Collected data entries
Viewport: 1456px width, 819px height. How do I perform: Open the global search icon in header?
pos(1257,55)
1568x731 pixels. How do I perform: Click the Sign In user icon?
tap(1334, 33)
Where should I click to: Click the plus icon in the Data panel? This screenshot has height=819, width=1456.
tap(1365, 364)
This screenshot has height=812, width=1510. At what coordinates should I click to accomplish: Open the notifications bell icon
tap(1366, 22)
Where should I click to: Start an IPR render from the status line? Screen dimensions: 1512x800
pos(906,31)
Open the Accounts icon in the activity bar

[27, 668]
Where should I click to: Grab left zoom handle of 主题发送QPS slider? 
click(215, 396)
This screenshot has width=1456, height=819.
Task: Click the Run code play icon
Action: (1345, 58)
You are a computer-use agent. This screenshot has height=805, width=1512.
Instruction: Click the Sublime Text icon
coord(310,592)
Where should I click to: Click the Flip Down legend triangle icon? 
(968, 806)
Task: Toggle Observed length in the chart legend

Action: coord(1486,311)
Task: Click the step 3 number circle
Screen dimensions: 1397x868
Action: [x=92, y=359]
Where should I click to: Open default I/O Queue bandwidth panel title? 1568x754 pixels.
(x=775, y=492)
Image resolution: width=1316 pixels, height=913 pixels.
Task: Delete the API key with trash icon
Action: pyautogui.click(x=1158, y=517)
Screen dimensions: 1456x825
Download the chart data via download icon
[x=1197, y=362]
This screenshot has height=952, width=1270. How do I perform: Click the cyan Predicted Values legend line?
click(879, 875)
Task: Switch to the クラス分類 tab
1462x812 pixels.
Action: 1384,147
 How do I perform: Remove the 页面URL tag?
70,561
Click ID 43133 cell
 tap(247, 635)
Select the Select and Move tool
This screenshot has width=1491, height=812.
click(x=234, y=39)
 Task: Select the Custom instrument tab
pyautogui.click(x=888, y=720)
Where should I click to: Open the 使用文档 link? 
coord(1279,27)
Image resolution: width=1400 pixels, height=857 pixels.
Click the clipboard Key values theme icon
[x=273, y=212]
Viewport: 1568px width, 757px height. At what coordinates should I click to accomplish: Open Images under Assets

THE TASK: Each and every record above needs writing out exactly.

WRITTEN RESPONSE:
Viewport: 1456px width, 819px height. How do I perform: Open the global search icon in header?
pos(1257,55)
1568x731 pixels. How do I perform: Click the Sign In user icon?
tap(1334, 33)
Where should I click to: Click the plus icon in the Data panel? This screenshot has height=819, width=1456.
tap(1365, 364)
This screenshot has height=812, width=1510. At what coordinates should I click to accomplish: Open the notifications bell icon
tap(1366, 22)
Where should I click to: Start an IPR render from the status line? Screen dimensions: 1512x800
pos(906,31)
Open the Accounts icon in the activity bar

[27, 668]
Where should I click to: Grab left zoom handle of 主题发送QPS slider? 
click(215, 396)
This screenshot has width=1456, height=819.
Task: Click the Run code play icon
Action: (1345, 58)
You are a computer-use agent. This screenshot has height=805, width=1512.
Instruction: Click the Sublime Text icon
coord(310,592)
Where should I click to: Click the Flip Down legend triangle icon? 
(968, 806)
Task: Toggle Observed length in the chart legend

Action: coord(1486,311)
Task: Click the step 3 number circle
Screen dimensions: 1397x868
Action: [x=92, y=359]
Where should I click to: Open default I/O Queue bandwidth panel title? 1568x754 pixels.
(x=775, y=492)
Image resolution: width=1316 pixels, height=913 pixels.
Task: Delete the API key with trash icon
Action: pyautogui.click(x=1158, y=517)
Screen dimensions: 1456x825
Download the chart data via download icon
[x=1197, y=362]
This screenshot has height=952, width=1270. How do I perform: Click the cyan Predicted Values legend line?
click(879, 875)
Task: Switch to the クラス分類 tab
1462x812 pixels.
Action: 1384,147
 How do I perform: Remove the 页面URL tag?
70,561
Click ID 43133 cell
 tap(247, 635)
Select the Select and Move tool
This screenshot has width=1491, height=812.
click(x=234, y=39)
 Task: Select the Custom instrument tab
pyautogui.click(x=888, y=720)
Where should I click to: Open the 使用文档 link? 
coord(1279,27)
Image resolution: width=1400 pixels, height=857 pixels.
Click the clipboard Key values theme icon
[x=273, y=212]
Viewport: 1568px width, 757px height. At what coordinates should I click to accomplish: Open Images under Assets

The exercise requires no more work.